Exploring Your Emotions with an Emotions Chart
Of course, “listening to your emotions” is easier said than done. Most people aren’t that familiar with the idea of emotional eating, and they aren’t that used to paying a lot of attention to their emotions either. An emotions chart can be a big help.
There are a number of different emotions charts, but they all arrange the various emotions in ways that make it easy for you to understand how the different emotions are related to each other. They connect subtle gradations of emotion with the simple, basic emotions in ways that make it easy to explore these emotional subtleties.
When you find yourself engaged in emotional eating, it’s time to explore the emotions that are triggering that particular eating behavior. The emotions chart can help you do that by giving you the prompts you need to analyze exactly what emotions you are feeling before and after you eat. The data you get from doing that can teach you some really important things.

How Can You Tell When You are Engaged in Emotional Eating?
Of course, to do that, you first need to be able to identify when you are eating emotionally. There are a few signs you should look for. One of the biggest giveaways is when food cravings come upon you suddenly. Physical hunger often develops slowly. You spend some time feeling just a little hungry, and then some more time feeling a little hungrier, and so forth. Hunger that goes right from 0 to 60 is more usually triggered by an emotional need than a physical one. When hunger comes on fast, pause – just taking a breath, getting up and walking, going outside, or having a glass of water can help you gain more space to make a choice.

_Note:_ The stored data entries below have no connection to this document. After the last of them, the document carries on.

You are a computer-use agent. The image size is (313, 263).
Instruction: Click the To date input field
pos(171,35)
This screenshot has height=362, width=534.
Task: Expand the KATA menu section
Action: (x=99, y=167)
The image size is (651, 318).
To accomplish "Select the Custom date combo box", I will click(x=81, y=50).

Another clue that you are engaged in emotional eating can be craving a very specific food, rather than just food in general. Sure, as you hone and refine your ability to listen to your body, a specific food craving is most likely the sign of a specific nutritional need. But, if the craving comes on strong and fast for something like chocolate, a fast-food burger, or ice cream, chances are pretty high that the craving is an emotional one rather than a physical one. Other, more ordinary food cravings can be triggered emotionally too, though, especially if you have particularly good memories associated with certain dishes.

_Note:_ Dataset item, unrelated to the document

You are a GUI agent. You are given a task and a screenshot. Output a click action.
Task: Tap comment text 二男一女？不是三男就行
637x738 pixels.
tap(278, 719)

First you learn to identify when you are eating emotionally. Then, by paying attention to your feelings and exploring them systematically via an emotions chart, you can develop a thorough understanding of what your emotional eating triggers are. Once you understand that, you can start learning how to meet your emotional needs in different ways and develop a healthier relationship with food. The Way app can help with this.
The Way App
The Way app is another powerful tool for helping you learn more about your emotional eating motivations. Its Body Feels pathway has 18 sessions that are designed to guide you through learning to listen to the signals your body uses to communicate with you. By using this app, you can become highly skilled at listening to the emotional signals your body uses to communicate with you and, by using it in conjunction with the emotions chart, you can identify exactly what emotion or emotions you are feeling when food cravings hit or after you eat.
Learning Healthier Habits
Understanding when you are eating emotionally instead because of physical hunger is an important step on the journey to developing a peaceful relationship with eating. A feelings chart and the Way app can help you find patterns in your food-related emotions and use them to discover your emotional eating triggers. And once you understand those, you can learn to develop a better, harmonious relationship with food, one that will help you become more fulfilled and feel happier.